**Tarea pedida 1**: Copia sin ningún cambio las líneas de los registros que van desde la que contiene "Given: Click the 江西省水利厅 supervising unit cell" hasta la que contiene "Action: [x=315, y=17]", las dos incluidas.

13 de enero de 2009

El nacimiento de un amor no correspondido

Calle Corrientes. Enero de un año cualquiera que empieza como todos los anteriores: con calor. De hecho, creo que el Diablo dejó Buenos Aires para irse a un desierto más fresco. Detrás de esta ventana, todo parece más simple. Los hombres son hormigas y el aire acondicionado impone un ambiente de confort y comodidad que ningún hombre, porteño o no, está dispuesto a dejar pasar. Mientras un grito mudo se ve tras la ventana, seis metros en el vacío, yo escucho una conversación que jamás hubiese existido si no fuera por este ficticio paraíso primaveral.
Una damita (apodo que amablemente le regalo a una bebé que no tiene más años que la TV satelital ni más experiencia que la de mi abuela con internet) sonríe frente a la barrabasada que un señorito (otro apodo que también regalo, no ya porque me cause una impresión de ser mayor de lo que es, sino porque no creo que nunca pueda pasar de eso) escupió tal cual llama de apodos pocos felices. 
Pero esto no es lo más interesante, sino el diálogo de gestos que este diálogo entre vergüenza y desvergüenza impidió que observara el citadino estándar. El insulto halagador fue acompañado de una mirada descendida y trunca que solamente implicaba la mentira que lleva al amor no correspondido. Los cachetes sonrojados y la media sonrisa completaron el panorama del primer enamoramiento de aqulla pequeña niña, más pequeña y niña ahora que nunca.
Detrás (o delante) de toda esta escena, yo. Junto a mí, mi incapacidad de advertirle a esta damita lo que ocurriría. Junto a mí, mi inutilidad para ayudar a este señorito a no cometer el peor de los errores. Es que yo parecía un pequeño anexo a esta situación donde la protagonista no era otra que mi impotencia: ellos saben que los observo, yo sé que ellos están a punto de cometer el peor de los pecados. 
Termino de escribir esto mientras se alejan volviendo a meterse en el infierno que en este momento se convirtió Buenos Aires. Y es que, de toda la situación, lo único que me parece adecuado es este movimiento. Porque el Diablo parece jaber decidido volver a la ciudad porteña. Y qué mejor escenario que los habernos para congraciar el nacimiento de un amor no correspondido.

**Tarea pedida 2**: En el texto sobre el amor no correspondido, busca el párrafo que empieza con "Pero esto no es lo más interesante". Di qué gestos acompañan ahí al insulto halagador o completan el panorama del primer enamoramiento.

**Lista de registros**:

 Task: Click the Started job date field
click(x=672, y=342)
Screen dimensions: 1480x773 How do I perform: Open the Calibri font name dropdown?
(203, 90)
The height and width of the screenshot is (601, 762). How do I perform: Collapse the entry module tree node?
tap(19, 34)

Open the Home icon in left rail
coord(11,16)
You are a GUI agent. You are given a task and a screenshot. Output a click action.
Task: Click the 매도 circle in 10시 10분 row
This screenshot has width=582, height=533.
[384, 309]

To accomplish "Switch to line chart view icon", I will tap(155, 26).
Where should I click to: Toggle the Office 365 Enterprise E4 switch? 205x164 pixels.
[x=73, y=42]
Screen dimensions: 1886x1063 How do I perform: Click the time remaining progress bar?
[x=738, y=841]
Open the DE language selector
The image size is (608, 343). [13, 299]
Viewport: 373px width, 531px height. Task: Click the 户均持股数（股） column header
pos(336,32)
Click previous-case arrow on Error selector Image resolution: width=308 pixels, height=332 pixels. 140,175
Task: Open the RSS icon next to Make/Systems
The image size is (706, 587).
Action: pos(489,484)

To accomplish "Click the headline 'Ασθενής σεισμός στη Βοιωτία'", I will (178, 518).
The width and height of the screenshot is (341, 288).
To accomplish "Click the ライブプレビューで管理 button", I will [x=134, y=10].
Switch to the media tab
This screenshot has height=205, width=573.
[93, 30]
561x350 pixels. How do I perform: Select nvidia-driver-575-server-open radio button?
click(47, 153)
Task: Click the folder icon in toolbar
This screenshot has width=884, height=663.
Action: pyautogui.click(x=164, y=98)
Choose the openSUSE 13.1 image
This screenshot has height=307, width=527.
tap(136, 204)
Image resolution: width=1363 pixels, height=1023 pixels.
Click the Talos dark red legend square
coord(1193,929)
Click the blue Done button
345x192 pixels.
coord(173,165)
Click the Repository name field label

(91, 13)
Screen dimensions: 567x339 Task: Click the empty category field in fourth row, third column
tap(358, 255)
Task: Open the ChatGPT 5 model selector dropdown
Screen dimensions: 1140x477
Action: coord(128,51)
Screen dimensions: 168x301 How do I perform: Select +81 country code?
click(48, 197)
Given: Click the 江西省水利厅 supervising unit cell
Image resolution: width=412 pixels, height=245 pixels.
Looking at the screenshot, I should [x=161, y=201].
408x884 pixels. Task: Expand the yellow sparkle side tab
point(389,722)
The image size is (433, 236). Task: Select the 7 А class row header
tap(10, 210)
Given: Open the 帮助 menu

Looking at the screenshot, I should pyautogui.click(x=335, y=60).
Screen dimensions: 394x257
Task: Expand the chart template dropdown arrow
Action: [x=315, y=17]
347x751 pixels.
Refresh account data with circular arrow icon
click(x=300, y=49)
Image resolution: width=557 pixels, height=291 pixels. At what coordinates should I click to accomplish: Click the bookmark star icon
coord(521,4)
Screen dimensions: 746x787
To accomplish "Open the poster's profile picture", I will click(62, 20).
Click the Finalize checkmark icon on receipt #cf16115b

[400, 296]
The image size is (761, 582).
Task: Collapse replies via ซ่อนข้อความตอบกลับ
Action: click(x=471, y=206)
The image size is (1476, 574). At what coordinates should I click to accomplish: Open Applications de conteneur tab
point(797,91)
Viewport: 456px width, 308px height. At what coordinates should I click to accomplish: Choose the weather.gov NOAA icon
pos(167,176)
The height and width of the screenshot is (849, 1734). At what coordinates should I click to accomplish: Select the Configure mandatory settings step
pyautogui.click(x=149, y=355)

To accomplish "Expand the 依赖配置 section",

**Respuesta modelo 1**:
Given: Click the 江西省水利厅 supervising unit cell
Image resolution: width=412 pixels, height=245 pixels.
Looking at the screenshot, I should [x=161, y=201].
408x884 pixels. Task: Expand the yellow sparkle side tab
point(389,722)
The image size is (433, 236). Task: Select the 7 А class row header
tap(10, 210)
Given: Open the 帮助 menu

Looking at the screenshot, I should pyautogui.click(x=335, y=60).
Screen dimensions: 394x257
Task: Expand the chart template dropdown arrow
Action: [x=315, y=17]

**Respuesta modelo 2**:
- Una mirada descendida y trunca
- Los cachetes sonrojados
- La media sonrisa